Task to complete: Filter the entries down to the lines containing "August", and copy those lines.

Records provided:
Start of Block

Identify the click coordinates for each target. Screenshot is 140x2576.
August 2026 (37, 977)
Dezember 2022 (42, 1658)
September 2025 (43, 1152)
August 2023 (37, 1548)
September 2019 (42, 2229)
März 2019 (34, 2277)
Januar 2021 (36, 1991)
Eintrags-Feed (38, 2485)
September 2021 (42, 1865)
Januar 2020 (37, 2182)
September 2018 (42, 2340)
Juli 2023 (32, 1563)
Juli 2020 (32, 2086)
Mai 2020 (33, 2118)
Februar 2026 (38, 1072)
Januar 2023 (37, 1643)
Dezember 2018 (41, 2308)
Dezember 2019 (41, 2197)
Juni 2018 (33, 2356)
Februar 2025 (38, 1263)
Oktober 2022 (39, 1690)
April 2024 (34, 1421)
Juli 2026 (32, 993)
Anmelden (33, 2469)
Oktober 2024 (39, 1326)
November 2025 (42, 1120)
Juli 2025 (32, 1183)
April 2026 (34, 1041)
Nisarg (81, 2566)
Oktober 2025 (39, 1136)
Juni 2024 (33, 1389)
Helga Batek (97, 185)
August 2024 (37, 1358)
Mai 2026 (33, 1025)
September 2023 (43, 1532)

End of Block
Start of Block

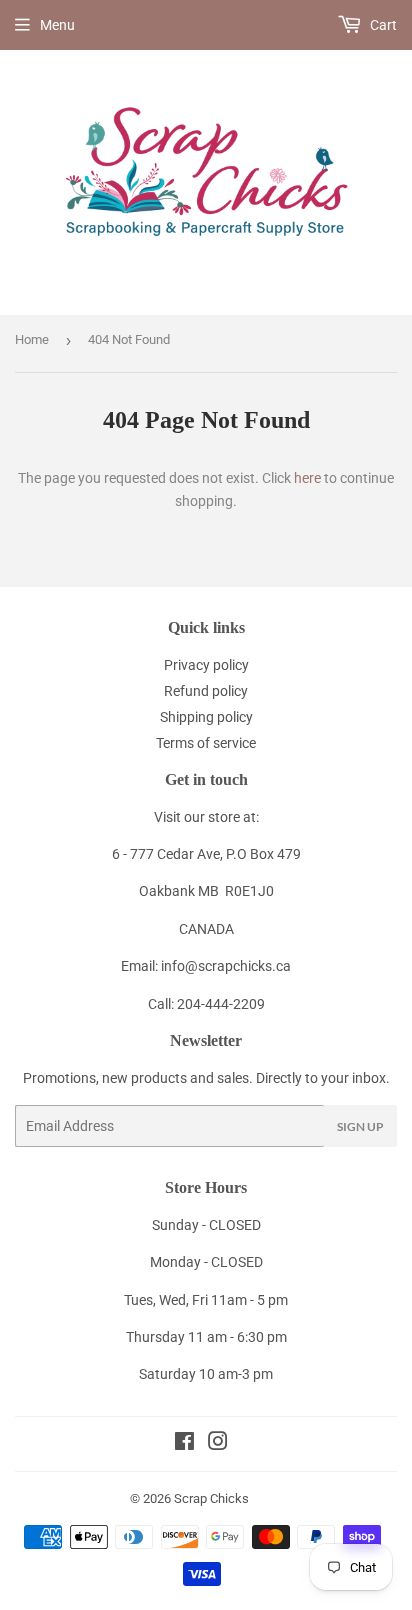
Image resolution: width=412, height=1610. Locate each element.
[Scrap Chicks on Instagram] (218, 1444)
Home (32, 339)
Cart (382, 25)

End of Block

Response below:
August 2026 (37, 977)
August 2023 (37, 1548)
August 2024 (37, 1358)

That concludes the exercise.